Au cours de l’année 2020, la CONAF (Corporation forestière nationale), l’organisme de gestion des parcs nationaux au Chili, a repris la gestion des parcs nationaux Pumalin Douglas Tompkins et Patagonia. Mais nous ne nous sommes pas contentés de remettre les clés et de tourner les talons. Dans un premier temps, nous nous sommes réunis pour discuter des besoins du parc et partager nos procédures opérationnelles, afin qu’il n’y ait aucune surprise lors du changement de gestion. Nous avons un accord de collaboration sur dix ans pour travailler avec la CONAF sur le développement des parcs nationaux de la Route des parcs. Certains de nos gardes forestiers ont été engagés dans les parcs en tant que gardes forestiers nationaux, ce qui assure la continuité du processus.

Quelles sont les prochaines étapes?

Notre fondation, Tompkins Conservation, est occupée à développer notre prochaine génération de projets, au travers de nos filiales, Rewilding Argentina et Rewilding Chile. Cet enjeu du réensauvagement vise à inverser la crise de l’extinction des espèces et donc à atténuer la crise climatique. Notre prochain défi est de créer des parcs marins sur le modèle de notre travail sur terre, car la protection des écosystèmes marins est cruciale. Chaque fois que nous créons un parc national, nous nous demandons: qui manque ici? Le défi consiste à rendre aux espèces indigènes la place qui leur revient. En Argentine, cette année, nous réintroduisons des jaguars dans les zones marécageuses d’Iberá où ils ont disparu depuis plus de 70 ans. Le retour d’animaux menacés ou disparus localement est essentiel si l’on veut des écosystèmes complets et fonctionnels, et il y a beaucoup de travail à faire.

Concrètement, comment fait-on pour réensauvager?

Alors que nous sommes confrontés à la plus grande crise mondiale de la biodiversité de l’histoire de l’humanité, la nécessité d’une restauration écologique à grande échelle est devenue plus urgente que jamais. C’est là que le réensauvagement entre en jeu. Nous nous efforçons de ramener des espèces endémiques clés et avons créé des centres de réintroduction uniques en leur genre pour les espèces menacées et éteintes localement au Chili et en Argentine. Cela nécessite une collaboration à plusieurs niveaux, avec les autorités locales et nationales et avec la communauté, qui doit soutenir la mission. Pour chaque espèce et chaque animal nous élaborons une approche adaptée. Les fourmiliers géants, la première espèce que nous avons ramenée à Iberá, nous les avons simplement élevés et relâchés. Pour les aras chloroptères, récupérés dans des zoos, l’affaire a été plus complexe: nous avons dû les rééduquer à la vie sauvage, ce qui nécessite un travail quotidien avec eux pour les endurcir, les aider à identifier les fruits locaux, etc. Ce travail n’est pas facile, mais lorsque vous voyez ces animaux en liberté pour la première fois, le sentiment est unique. Et nous le faisons parce que cela permet de rétablir l’équilibre de la nature.

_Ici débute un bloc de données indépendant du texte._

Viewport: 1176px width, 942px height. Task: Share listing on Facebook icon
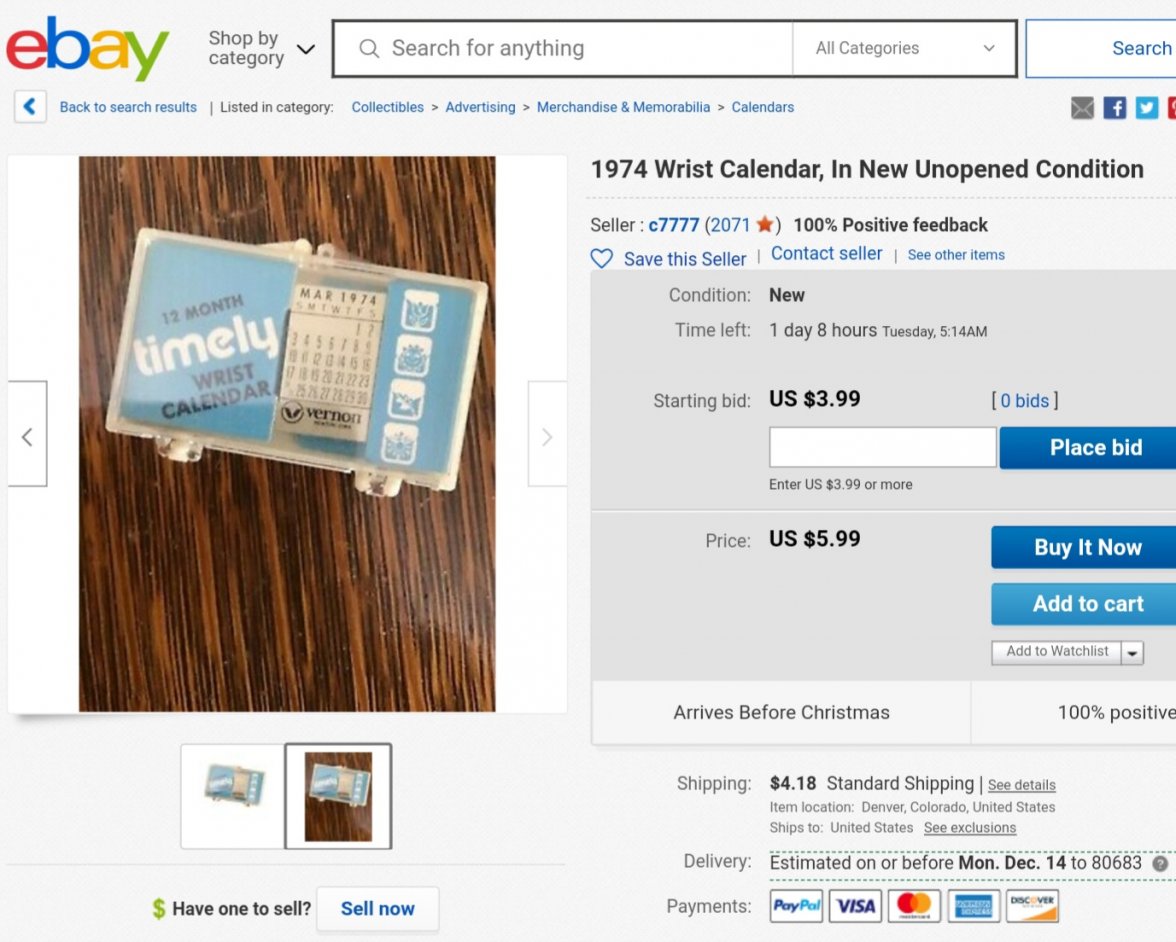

Comment le tourisme peut-il réellement contribuer à la préservation de la nature?

Nous pensons que le tourisme lié à la sensibilité environnementale est bénéfique pour beaucoup de communautés, souvent isolées. Les petits entrepreneurs peuvent offrir des services, comme l’accompagnement d’un guide, le transport ou l’hébergement – autant d’emplois qui permettent à la jeune génération de rester dans la région. Il n’y a pas de meilleurs défenseurs d’une région que ceux qui la connaissent et l’aiment.

Il existe donc un réseau de campings, de gîtes, de restaurants qui accueillent différents types de visiteurs. Comment faire pour que tous partagent la même conscience environnementale?

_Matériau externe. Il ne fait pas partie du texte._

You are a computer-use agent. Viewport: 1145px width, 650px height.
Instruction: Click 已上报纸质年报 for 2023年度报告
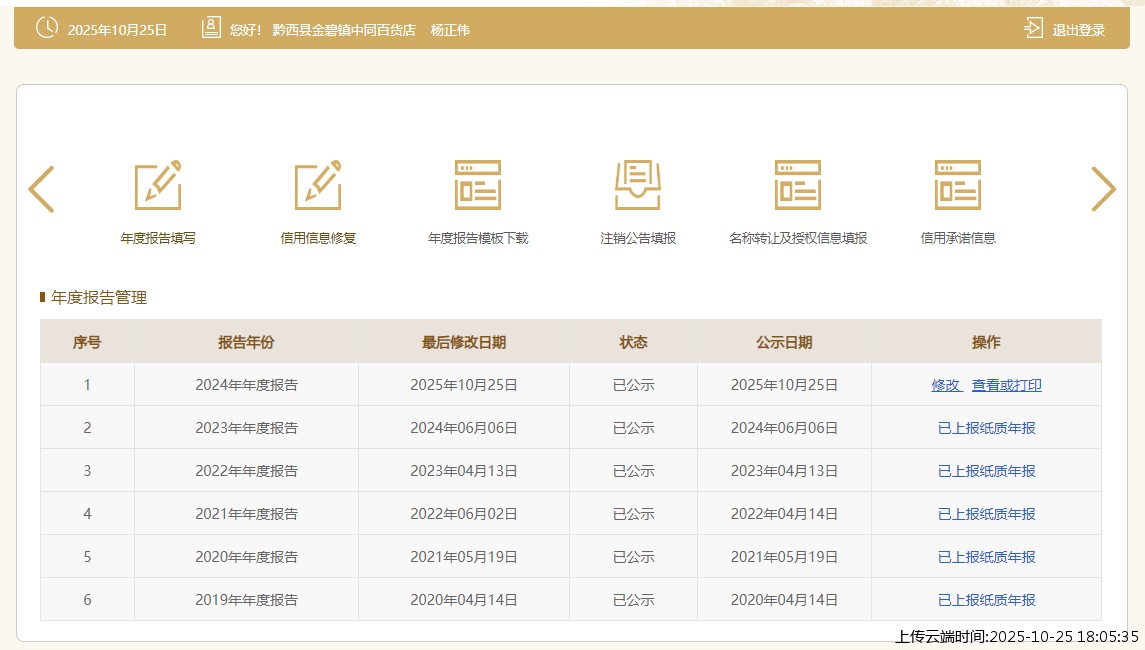[986, 428]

Un parc national, c’est 98% de terres préservées et seulement 2% d’infrastructures. Or ce petit pourcentage aménagé est essentiel pour créer un lien entre la nature et le visiteur. Les parcs disposent de terrains de camping, de lodges, de points de restauration… Il n’y en a pas trop, de sorte que la population locale peut les prendre en charge et bénéficier de la manne touristique. Nous avons mis en place des programmes de formation et de sensibilisation: l’expérience de la nature par immersion est très efficace. Et nous continuons à développer des mesures pour une économie plus durable de ces parcs éloignés de tout. Dans le parc national de Patagonie, nous avons introduit, en 2020, l’usage de l’énergie renouvelable, solaire et hydroélectrique, qui rend les générateurs inutiles, sauf en cas d’urgence.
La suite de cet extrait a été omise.